··· RECORDS TO USE ···

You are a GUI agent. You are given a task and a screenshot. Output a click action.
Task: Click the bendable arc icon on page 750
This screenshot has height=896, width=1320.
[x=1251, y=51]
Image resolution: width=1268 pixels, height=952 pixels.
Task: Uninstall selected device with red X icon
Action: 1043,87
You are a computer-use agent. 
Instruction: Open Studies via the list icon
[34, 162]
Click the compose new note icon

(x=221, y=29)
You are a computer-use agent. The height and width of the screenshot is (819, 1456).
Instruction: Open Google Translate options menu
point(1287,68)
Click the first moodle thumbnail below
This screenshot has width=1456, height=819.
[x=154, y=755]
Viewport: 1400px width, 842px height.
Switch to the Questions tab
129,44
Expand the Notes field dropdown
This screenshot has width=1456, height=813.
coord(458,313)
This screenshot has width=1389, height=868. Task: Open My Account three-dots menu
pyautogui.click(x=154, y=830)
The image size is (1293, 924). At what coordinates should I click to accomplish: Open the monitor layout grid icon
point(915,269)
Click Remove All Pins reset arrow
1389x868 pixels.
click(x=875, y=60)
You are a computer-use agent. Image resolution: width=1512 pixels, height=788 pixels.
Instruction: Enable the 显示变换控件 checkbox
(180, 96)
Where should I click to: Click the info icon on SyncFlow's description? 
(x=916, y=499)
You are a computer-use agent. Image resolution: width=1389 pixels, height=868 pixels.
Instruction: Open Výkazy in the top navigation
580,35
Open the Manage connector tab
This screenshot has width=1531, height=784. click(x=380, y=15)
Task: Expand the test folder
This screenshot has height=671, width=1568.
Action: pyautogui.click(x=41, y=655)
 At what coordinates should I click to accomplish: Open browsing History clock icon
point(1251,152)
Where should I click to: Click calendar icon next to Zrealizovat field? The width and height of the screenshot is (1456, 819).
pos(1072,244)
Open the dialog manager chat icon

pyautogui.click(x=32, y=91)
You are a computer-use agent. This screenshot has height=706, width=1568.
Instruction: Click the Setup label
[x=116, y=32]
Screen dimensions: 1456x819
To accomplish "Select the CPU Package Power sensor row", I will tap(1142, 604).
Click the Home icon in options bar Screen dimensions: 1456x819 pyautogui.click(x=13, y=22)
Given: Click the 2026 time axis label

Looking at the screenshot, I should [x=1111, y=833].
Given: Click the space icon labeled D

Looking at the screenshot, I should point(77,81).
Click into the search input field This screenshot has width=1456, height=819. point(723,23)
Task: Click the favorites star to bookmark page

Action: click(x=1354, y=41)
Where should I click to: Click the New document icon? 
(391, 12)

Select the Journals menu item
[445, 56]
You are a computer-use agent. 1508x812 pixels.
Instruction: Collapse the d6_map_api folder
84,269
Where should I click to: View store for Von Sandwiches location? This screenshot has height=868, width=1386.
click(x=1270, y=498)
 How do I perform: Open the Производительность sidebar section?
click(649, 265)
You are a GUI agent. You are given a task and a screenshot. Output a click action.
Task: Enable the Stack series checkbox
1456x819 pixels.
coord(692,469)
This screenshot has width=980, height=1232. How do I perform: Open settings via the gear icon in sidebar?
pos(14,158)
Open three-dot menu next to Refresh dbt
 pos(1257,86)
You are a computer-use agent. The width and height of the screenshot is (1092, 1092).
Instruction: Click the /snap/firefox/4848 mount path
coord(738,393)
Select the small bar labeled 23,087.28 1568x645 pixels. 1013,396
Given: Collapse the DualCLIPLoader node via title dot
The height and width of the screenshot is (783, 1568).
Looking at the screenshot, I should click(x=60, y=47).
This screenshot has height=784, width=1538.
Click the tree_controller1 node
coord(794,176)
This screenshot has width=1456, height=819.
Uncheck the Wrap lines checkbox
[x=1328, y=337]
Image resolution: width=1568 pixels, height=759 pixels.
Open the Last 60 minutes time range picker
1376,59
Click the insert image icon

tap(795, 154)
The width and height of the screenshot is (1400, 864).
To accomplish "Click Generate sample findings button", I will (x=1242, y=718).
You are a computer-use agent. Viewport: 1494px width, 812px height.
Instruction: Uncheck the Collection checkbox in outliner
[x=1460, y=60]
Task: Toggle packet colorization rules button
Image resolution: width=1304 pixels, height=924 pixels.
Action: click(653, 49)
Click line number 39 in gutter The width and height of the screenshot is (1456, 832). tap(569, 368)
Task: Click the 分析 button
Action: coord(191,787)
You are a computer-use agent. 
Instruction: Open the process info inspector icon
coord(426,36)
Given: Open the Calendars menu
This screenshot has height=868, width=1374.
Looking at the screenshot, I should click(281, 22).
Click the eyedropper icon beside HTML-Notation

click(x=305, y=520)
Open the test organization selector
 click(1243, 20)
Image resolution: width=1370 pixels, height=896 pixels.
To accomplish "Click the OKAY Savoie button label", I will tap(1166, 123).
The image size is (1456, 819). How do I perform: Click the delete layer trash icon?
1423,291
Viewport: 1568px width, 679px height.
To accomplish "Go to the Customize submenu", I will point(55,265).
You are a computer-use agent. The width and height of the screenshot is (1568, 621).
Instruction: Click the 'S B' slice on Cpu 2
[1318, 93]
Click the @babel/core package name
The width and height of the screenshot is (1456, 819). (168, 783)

···

### PROMPT
Extract the complete set of records unchanged.

### ANSWER TO THE EXERCISE
You are a GUI agent. You are given a task and a screenshot. Output a click action.
Task: Click the bendable arc icon on page 750
This screenshot has height=896, width=1320.
[x=1251, y=51]
Image resolution: width=1268 pixels, height=952 pixels.
Task: Uninstall selected device with red X icon
Action: 1043,87
You are a computer-use agent. 
Instruction: Open Studies via the list icon
[34, 162]
Click the compose new note icon

(x=221, y=29)
You are a computer-use agent. The height and width of the screenshot is (819, 1456).
Instruction: Open Google Translate options menu
point(1287,68)
Click the first moodle thumbnail below
This screenshot has width=1456, height=819.
[x=154, y=755]
Viewport: 1400px width, 842px height.
Switch to the Questions tab
129,44
Expand the Notes field dropdown
This screenshot has width=1456, height=813.
coord(458,313)
This screenshot has width=1389, height=868. Task: Open My Account three-dots menu
pyautogui.click(x=154, y=830)
The image size is (1293, 924). At what coordinates should I click to accomplish: Open the monitor layout grid icon
point(915,269)
Click Remove All Pins reset arrow
1389x868 pixels.
click(x=875, y=60)
You are a computer-use agent. Image resolution: width=1512 pixels, height=788 pixels.
Instruction: Enable the 显示变换控件 checkbox
(180, 96)
Where should I click to: Click the info icon on SyncFlow's description? 
(x=916, y=499)
You are a computer-use agent. Image resolution: width=1389 pixels, height=868 pixels.
Instruction: Open Výkazy in the top navigation
580,35
Open the Manage connector tab
This screenshot has width=1531, height=784. click(x=380, y=15)
Task: Expand the test folder
This screenshot has height=671, width=1568.
Action: pyautogui.click(x=41, y=655)
 At what coordinates should I click to accomplish: Open browsing History clock icon
point(1251,152)
Where should I click to: Click calendar icon next to Zrealizovat field? The width and height of the screenshot is (1456, 819).
pos(1072,244)
Open the dialog manager chat icon

pyautogui.click(x=32, y=91)
You are a computer-use agent. This screenshot has height=706, width=1568.
Instruction: Click the Setup label
[x=116, y=32]
Screen dimensions: 1456x819
To accomplish "Select the CPU Package Power sensor row", I will tap(1142, 604).
Click the Home icon in options bar Screen dimensions: 1456x819 pyautogui.click(x=13, y=22)
Given: Click the 2026 time axis label

Looking at the screenshot, I should [x=1111, y=833].
Given: Click the space icon labeled D

Looking at the screenshot, I should point(77,81).
Click into the search input field This screenshot has width=1456, height=819. point(723,23)
Task: Click the favorites star to bookmark page

Action: click(x=1354, y=41)
Where should I click to: Click the New document icon? 
(391, 12)

Select the Journals menu item
[445, 56]
You are a computer-use agent. 1508x812 pixels.
Instruction: Collapse the d6_map_api folder
84,269
Where should I click to: View store for Von Sandwiches location? This screenshot has height=868, width=1386.
click(x=1270, y=498)
 How do I perform: Open the Производительность sidebar section?
click(649, 265)
You are a GUI agent. You are given a task and a screenshot. Output a click action.
Task: Enable the Stack series checkbox
1456x819 pixels.
coord(692,469)
This screenshot has width=980, height=1232. How do I perform: Open settings via the gear icon in sidebar?
pos(14,158)
Open three-dot menu next to Refresh dbt
 pos(1257,86)
You are a computer-use agent. The width and height of the screenshot is (1092, 1092).
Instruction: Click the /snap/firefox/4848 mount path
coord(738,393)
Select the small bar labeled 23,087.28 1568x645 pixels. 1013,396
Given: Collapse the DualCLIPLoader node via title dot
The height and width of the screenshot is (783, 1568).
Looking at the screenshot, I should click(x=60, y=47).
This screenshot has height=784, width=1538.
Click the tree_controller1 node
coord(794,176)
This screenshot has width=1456, height=819.
Uncheck the Wrap lines checkbox
[x=1328, y=337]
Image resolution: width=1568 pixels, height=759 pixels.
Open the Last 60 minutes time range picker
1376,59
Click the insert image icon

tap(795, 154)
The width and height of the screenshot is (1400, 864).
To accomplish "Click Generate sample findings button", I will (x=1242, y=718).
You are a computer-use agent. Viewport: 1494px width, 812px height.
Instruction: Uncheck the Collection checkbox in outliner
[x=1460, y=60]
Task: Toggle packet colorization rules button
Image resolution: width=1304 pixels, height=924 pixels.
Action: click(653, 49)
Click line number 39 in gutter The width and height of the screenshot is (1456, 832). tap(569, 368)
Task: Click the 分析 button
Action: coord(191,787)
You are a computer-use agent. 
Instruction: Open the process info inspector icon
coord(426,36)
Given: Open the Calendars menu
This screenshot has height=868, width=1374.
Looking at the screenshot, I should click(281, 22).
Click the eyedropper icon beside HTML-Notation

click(x=305, y=520)
Open the test organization selector
 click(1243, 20)
Image resolution: width=1370 pixels, height=896 pixels.
To accomplish "Click the OKAY Savoie button label", I will tap(1166, 123).
The image size is (1456, 819). How do I perform: Click the delete layer trash icon?
1423,291
Viewport: 1568px width, 679px height.
To accomplish "Go to the Customize submenu", I will point(55,265).
You are a computer-use agent. The width and height of the screenshot is (1568, 621).
Instruction: Click the 'S B' slice on Cpu 2
[1318, 93]
Click the @babel/core package name
The width and height of the screenshot is (1456, 819). (168, 783)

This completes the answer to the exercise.